Business

Signs point to New York Stock Exchange going up for sale

The New York Stock Exchange is back in play — and it may be sold lock, “stock” and building as soon as next year, The Post has learned.

Big Board owner Intercontinental Exchange (ICE) is laying the groundwork. The latest all-out drive to make it more profitable, powered by better and faster technology — and a regulatory overhaul to regain market share — is pure window dressing, according to analysts and knowledgeable exchange watchers.

This window-dressing could presage the once unthinkable: the closure of the Big Board’s iconic trading floor.

“There is only one move, and that is a sale or spinoff of the NYSE,” said Jim Osman, chief executive of the Edge Consulting Group in London, a research firm that specializes in spinoffs and special situations.

Osman, speaking to The Post in the wake of the NYSE’s latest plans to slash trading fees and punch high-speed competitors and dark pools in the gut, said the rationale made sense now that ICE has divested most of its stake in Euronext.
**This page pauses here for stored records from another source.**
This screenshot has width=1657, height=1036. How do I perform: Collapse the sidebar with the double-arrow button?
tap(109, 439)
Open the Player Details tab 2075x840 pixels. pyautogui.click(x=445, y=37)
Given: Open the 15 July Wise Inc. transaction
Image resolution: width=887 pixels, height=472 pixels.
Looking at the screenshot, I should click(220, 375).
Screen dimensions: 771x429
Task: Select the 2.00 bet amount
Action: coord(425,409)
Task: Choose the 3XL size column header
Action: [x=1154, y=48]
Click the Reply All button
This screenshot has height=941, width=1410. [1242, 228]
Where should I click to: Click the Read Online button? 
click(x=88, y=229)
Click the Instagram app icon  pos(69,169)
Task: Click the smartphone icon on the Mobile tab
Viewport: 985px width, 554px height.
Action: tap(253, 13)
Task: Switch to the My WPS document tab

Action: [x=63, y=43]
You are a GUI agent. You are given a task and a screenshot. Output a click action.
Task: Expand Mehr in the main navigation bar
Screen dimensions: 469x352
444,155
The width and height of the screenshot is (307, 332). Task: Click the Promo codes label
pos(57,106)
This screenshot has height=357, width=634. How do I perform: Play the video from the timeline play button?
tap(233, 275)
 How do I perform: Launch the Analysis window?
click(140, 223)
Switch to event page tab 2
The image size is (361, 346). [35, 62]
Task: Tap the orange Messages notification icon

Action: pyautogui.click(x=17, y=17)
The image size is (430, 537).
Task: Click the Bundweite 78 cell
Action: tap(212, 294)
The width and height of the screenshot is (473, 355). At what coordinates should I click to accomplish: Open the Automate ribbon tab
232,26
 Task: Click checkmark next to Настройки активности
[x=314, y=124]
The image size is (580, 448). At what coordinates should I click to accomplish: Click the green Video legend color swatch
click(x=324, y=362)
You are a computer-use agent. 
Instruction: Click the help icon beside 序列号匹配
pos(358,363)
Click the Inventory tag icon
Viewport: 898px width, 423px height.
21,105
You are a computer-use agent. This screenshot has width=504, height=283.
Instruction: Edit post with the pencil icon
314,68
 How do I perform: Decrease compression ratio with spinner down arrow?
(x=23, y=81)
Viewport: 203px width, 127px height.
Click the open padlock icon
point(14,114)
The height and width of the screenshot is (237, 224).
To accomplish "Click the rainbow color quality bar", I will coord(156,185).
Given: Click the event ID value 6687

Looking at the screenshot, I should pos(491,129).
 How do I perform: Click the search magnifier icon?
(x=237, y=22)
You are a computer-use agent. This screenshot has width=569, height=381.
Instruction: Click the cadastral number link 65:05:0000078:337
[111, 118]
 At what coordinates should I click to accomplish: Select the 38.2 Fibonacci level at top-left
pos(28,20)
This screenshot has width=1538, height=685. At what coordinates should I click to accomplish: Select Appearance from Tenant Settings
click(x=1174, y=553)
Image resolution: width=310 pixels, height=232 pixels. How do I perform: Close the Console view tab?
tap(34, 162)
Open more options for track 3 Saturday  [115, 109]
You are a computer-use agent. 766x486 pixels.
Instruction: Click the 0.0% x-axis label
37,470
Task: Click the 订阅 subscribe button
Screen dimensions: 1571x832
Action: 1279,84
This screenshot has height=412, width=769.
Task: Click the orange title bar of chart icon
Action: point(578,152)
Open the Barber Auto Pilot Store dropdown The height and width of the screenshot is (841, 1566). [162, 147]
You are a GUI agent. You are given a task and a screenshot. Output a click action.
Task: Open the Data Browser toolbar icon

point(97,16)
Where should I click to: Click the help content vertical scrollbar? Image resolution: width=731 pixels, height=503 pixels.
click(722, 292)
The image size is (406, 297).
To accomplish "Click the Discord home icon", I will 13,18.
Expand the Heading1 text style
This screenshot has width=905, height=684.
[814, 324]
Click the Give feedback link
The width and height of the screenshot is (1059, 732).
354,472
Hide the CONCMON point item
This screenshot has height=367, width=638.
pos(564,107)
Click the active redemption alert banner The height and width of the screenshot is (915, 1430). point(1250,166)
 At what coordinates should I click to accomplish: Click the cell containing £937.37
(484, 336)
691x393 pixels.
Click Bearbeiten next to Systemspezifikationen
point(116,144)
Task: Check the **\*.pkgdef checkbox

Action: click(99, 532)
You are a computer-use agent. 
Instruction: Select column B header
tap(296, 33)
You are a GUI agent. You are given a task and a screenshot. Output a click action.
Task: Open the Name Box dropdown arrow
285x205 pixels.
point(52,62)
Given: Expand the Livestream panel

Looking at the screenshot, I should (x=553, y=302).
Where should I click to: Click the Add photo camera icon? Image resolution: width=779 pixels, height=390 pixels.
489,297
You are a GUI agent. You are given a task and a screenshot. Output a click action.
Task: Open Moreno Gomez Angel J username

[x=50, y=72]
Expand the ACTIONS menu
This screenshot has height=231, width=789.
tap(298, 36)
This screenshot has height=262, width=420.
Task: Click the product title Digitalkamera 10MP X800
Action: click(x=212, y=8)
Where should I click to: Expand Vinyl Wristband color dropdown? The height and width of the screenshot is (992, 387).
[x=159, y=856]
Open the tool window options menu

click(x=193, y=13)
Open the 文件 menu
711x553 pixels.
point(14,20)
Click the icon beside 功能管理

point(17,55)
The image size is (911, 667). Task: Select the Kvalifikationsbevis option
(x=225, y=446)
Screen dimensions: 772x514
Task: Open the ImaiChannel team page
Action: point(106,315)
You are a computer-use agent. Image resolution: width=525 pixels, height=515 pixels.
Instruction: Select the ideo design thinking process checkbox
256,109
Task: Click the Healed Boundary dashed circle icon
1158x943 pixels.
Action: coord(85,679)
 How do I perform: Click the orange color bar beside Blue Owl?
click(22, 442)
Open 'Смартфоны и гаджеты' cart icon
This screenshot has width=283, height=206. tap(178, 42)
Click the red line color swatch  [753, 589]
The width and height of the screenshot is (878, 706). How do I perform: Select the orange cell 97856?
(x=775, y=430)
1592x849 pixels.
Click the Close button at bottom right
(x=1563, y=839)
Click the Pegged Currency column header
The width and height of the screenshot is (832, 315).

The Atlanta-based ICE, led by Jeffrey Sprecher, retained the prized international derivatives portion of Euro-next. That prompted Osman to conclude the next step could see it parting company with the Big Board’s equities franchise in lower Manhattan.

“We believe post-divestiture of the European business, it might now look to divest NYSE — the cash equities exchange — considering the fact that its core interest area [is] the [London International Financial Futures and Options Exchange] business that provides a duopoly for ICE in the European derivatives market along with [rival] Deutsche Boerse’s Eurex platform,” according to Osman.

Despite efforts to fortify the NYSE’s struggling stock-trading business, Osman’s view gained traction last week. The exchange’s latest multimillion-dollar renovation to spruce up its famous neoclassical building fronted by Corinthian columns is also seen as more pre-sale window dressing.

The exchange is making more money today as management cuts costs. But its low-margin stock-trading business, with a 20 percent market share — down from 80 percent a decade ago — is propped up by listing fees and a data business.

Diego Perfumo, an exchange analyst at Equity Research Desk in Greenwich, Conn., is now holding firm to the NYSE sale prediction he made in 2013 after ICE’s $8.2 billion takeover of NYSE Euronext.

Perfumo says the NYSE’s latest proposal to slash Wall Street banks’ trading costs by a huge 80 percent in exchange for more of their stock trades could ultimately boost the price ICE is offered. “Honestly, they are going to be looking for more value — and the value, if the NYSE is sold, will be reflected in the acquisition price,” he said.

Timing of this sale? “I would say within a year, you will know how this game is going to play out, that’s my guess,” said ICE investor Thomas Caldwell, chairman of Caldwell Securities, once one of the largest owners of the NYSE prior to its transformation into a public company in 2006.

Other analysts think a sale could take longer to play out. “ICE might turn around and sell the NYSE at a better price,” Caldwell added. “I like what he is doing. Sprecher is a brawler, an entrepreneur, and not part of the New York establishment.”